The first method, with the design left in white, was produced in handsome and highly artistic styles, and there is a pattern known as the “Resist” pattern which is much sought after.

From Mr. W. G. Honey’s collection we have selected a very good example of this silver lustre with design in white. This is of the “Resist” pattern, its artistic excellence speaks for itself.

GOLD LUSTRE JUG

(Raised coloured flowers.)

From the Collection of Mr. W. G. Honey.

With regard to gold or purple lustre, the middle dish in the group in our illustration is gold lustre ware, and is probably of Swansea manufacture. Wedgwood produced a gold lustre of remarkable brilliancy. The dish above alluded to is decorated with stags and staghounds, but in some of the gold undecorated examples, such as Wedgwood’s, covered with a mottled ruby-gold lustre, the effect was due entirely to the shape and to the lustre.

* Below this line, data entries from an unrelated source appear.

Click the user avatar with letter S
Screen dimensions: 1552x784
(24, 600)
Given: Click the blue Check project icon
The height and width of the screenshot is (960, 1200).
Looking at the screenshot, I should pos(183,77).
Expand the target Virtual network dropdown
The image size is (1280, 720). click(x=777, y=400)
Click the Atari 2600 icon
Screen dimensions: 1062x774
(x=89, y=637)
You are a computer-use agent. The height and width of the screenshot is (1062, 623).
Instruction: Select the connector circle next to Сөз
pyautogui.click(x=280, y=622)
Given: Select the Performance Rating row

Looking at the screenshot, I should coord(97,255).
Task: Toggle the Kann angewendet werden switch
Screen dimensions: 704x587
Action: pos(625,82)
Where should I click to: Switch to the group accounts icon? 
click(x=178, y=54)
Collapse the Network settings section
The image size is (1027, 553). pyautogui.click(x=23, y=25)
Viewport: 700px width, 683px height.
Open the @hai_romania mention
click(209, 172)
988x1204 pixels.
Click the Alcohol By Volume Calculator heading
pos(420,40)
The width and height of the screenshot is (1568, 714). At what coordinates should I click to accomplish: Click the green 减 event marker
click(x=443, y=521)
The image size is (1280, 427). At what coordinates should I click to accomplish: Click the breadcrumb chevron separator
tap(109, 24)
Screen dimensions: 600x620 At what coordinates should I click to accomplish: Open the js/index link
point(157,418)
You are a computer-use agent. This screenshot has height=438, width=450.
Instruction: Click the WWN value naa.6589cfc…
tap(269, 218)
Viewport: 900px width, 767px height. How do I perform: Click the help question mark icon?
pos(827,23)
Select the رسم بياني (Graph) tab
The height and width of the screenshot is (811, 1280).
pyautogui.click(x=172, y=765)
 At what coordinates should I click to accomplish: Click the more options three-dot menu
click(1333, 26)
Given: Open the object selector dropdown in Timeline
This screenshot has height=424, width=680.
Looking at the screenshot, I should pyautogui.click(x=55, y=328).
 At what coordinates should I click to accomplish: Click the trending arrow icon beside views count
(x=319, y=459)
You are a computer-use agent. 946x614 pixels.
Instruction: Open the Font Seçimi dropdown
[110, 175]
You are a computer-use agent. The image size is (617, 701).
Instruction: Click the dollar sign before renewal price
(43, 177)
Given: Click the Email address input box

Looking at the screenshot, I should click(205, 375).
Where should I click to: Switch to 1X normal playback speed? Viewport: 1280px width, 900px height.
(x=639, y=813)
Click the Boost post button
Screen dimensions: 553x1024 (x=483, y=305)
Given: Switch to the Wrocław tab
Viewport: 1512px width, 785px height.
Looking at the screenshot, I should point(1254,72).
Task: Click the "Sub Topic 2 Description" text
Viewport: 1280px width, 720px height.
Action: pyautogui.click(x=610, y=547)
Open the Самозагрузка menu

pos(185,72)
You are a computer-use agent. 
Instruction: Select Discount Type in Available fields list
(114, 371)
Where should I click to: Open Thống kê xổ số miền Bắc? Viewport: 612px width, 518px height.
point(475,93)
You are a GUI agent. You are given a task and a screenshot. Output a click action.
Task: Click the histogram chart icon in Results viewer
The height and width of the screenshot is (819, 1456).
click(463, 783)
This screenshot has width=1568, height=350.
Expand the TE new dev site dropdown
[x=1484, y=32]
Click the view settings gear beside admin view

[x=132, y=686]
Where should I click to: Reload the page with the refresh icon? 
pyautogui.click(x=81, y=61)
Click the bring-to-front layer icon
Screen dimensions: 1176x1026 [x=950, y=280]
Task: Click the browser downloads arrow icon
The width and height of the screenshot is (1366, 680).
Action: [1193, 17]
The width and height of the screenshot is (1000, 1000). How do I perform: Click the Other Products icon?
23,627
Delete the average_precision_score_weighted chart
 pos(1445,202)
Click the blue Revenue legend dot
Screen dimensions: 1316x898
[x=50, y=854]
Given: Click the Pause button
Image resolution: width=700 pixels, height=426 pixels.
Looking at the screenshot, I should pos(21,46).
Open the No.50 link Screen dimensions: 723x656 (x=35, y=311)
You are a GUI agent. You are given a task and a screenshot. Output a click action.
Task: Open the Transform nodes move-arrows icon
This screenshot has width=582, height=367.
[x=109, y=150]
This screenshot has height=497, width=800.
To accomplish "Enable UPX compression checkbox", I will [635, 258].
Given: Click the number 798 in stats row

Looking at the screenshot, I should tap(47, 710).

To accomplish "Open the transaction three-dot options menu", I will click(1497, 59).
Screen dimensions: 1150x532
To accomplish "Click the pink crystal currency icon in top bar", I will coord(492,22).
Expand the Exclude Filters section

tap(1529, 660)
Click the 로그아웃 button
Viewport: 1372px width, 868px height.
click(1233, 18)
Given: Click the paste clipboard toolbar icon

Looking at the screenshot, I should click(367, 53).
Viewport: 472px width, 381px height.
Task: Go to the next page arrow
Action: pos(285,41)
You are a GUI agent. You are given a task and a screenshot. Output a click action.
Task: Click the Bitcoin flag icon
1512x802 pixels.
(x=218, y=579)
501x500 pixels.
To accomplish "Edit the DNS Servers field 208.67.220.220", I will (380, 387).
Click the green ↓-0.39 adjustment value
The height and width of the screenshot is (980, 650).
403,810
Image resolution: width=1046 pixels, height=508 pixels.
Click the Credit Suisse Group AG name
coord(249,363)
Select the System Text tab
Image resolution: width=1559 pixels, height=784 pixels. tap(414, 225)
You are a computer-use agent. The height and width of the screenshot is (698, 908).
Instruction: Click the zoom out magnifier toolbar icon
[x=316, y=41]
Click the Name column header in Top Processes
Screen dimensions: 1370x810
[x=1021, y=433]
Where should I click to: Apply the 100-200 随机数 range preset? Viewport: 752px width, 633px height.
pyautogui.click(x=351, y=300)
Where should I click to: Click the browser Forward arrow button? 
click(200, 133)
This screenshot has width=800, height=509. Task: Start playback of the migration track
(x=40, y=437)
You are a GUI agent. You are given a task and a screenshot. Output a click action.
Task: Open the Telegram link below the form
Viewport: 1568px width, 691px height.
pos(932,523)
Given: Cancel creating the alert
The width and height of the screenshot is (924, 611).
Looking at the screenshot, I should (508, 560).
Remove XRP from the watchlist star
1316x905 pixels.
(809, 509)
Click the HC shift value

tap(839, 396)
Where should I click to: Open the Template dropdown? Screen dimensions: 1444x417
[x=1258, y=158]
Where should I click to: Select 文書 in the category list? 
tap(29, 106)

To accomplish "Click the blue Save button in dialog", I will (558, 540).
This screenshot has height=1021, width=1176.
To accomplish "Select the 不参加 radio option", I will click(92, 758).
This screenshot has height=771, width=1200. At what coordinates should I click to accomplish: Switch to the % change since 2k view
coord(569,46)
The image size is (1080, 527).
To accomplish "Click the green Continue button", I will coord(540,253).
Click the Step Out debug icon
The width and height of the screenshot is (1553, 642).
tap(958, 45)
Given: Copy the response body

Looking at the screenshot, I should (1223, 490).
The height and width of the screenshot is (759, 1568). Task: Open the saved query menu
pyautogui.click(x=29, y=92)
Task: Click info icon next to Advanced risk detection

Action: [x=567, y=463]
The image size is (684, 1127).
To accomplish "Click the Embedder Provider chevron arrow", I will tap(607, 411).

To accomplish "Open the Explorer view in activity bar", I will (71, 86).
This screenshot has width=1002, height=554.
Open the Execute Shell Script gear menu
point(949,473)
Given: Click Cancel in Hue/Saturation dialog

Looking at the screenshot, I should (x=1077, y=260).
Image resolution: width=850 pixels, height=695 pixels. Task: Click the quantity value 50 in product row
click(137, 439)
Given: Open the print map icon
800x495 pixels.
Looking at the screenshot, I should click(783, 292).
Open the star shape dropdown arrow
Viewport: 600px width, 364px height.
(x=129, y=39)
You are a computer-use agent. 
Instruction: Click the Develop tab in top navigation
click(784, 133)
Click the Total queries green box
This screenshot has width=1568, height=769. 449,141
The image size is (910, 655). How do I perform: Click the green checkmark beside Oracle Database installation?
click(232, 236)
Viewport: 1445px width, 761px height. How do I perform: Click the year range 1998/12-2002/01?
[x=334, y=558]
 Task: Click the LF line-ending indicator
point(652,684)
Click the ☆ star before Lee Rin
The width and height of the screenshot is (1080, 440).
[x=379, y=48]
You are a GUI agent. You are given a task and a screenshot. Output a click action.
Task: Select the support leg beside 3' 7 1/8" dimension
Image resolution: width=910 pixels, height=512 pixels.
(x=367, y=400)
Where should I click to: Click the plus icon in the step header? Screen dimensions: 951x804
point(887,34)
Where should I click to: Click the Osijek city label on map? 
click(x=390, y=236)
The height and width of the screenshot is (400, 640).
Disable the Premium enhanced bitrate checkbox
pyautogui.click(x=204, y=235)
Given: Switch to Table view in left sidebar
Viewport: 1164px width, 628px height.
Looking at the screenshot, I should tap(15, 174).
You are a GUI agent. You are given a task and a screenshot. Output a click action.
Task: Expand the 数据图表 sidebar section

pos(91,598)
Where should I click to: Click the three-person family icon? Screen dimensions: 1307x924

The reason that this variety is called gold or purple lustre is that in the lights it shines like gold, and the rest of the pattern in those pieces decorated with flowers and floral pattern, glows with a rich purple.

This purple lustre shows more signs of the hand of time than any of the other lustres, and it is nearly always found to be partially worn off. We give an interesting example of a jug with gold lustre ground and raised coloured flowers from Mr. W. G. Honey’s collection.

Note.—Lustre ware is more fully treated in a chapter in the companion volume, “Chats on English Earthenware.”